Cette évolution intervient alors que, depuis janvier 2026, le coût des ruptures conventionnelles a déjà été augmenté pour les employeurs, compliquant davantage les négociations.

La CFE-CGC n'avait 𝐩𝐚𝐬 signé l'accord de février à l'origine de cette réforme. Nous alertions déjà sur ses conséquences : aujourd'hui, cette baisse des droits devient une réalité.
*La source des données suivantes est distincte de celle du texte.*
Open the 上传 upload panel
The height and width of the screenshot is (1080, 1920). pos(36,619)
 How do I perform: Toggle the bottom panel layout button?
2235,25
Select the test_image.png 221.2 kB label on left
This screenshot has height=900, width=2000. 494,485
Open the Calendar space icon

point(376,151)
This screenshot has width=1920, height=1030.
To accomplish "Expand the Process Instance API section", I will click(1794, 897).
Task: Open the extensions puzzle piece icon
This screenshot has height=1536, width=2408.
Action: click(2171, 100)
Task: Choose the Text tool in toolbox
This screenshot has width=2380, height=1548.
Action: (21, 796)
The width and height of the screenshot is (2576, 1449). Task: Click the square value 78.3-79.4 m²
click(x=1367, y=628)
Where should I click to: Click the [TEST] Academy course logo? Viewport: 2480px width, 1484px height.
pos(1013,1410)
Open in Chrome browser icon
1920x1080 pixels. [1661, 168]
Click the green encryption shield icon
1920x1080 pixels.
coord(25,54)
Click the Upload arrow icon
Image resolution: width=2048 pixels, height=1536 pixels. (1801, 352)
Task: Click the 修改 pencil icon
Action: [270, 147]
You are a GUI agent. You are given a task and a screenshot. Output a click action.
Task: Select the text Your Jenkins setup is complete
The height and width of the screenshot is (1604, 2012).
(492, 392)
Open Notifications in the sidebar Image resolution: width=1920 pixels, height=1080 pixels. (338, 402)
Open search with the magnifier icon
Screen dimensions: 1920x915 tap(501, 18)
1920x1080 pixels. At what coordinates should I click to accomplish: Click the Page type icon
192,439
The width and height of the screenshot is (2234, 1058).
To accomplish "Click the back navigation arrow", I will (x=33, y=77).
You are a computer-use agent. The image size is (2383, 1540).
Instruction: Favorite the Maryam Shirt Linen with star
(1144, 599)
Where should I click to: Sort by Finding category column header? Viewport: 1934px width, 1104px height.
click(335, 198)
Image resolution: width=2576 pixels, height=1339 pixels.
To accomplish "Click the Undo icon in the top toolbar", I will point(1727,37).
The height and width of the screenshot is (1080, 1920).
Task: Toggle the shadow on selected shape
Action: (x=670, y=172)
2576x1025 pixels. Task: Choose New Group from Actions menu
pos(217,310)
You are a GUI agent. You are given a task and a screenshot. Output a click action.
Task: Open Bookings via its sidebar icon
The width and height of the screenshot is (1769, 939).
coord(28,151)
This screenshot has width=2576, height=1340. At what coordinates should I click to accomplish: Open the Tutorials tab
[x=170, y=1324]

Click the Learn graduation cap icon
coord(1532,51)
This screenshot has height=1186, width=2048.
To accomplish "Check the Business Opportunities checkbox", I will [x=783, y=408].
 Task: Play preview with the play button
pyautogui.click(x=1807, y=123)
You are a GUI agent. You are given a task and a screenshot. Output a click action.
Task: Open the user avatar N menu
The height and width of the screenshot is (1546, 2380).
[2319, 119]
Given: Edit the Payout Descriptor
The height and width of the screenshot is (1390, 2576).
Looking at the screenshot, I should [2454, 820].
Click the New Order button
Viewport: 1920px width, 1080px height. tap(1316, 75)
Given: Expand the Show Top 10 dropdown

⚠️ Pourquoi cela nous inquiète ?

Parce que les cadres et salariés qualifiés ont souvent besoin de davantage de temps pour retrouver un emploi correspondant à leur expérience, leurs responsabilités et leurs compétences :
✔️ Fonctions à forte responsabilité
✔️ Métiers spécialisés ou de niche
✔️ Contraintes de mobilité géographique
✔️ Recherche d'une rémunération cohérente avec le parcours professionnel

Réduire la durée d'indemnisation ne crée par davantage d'emplois. En revanche, cela fragilise les parcours professionnels et réduit la sécurité nécessaire pour construire un nouveau projet.

📌 Avant toute signature de rupture conventionnelle :
● Informez-vous précisément sur vos droits ;
● Évaluez l'impact financier de votre décision ;
● Intégrez la réduction de la durée d'indemnisation dans vos calculs ;
● Ne signez jamais dans la précipitation.

À la CFE-CGC, nous continuerons à défendre des solutions fondées sur le dialogue social et la sécurisation des parcours professionnels.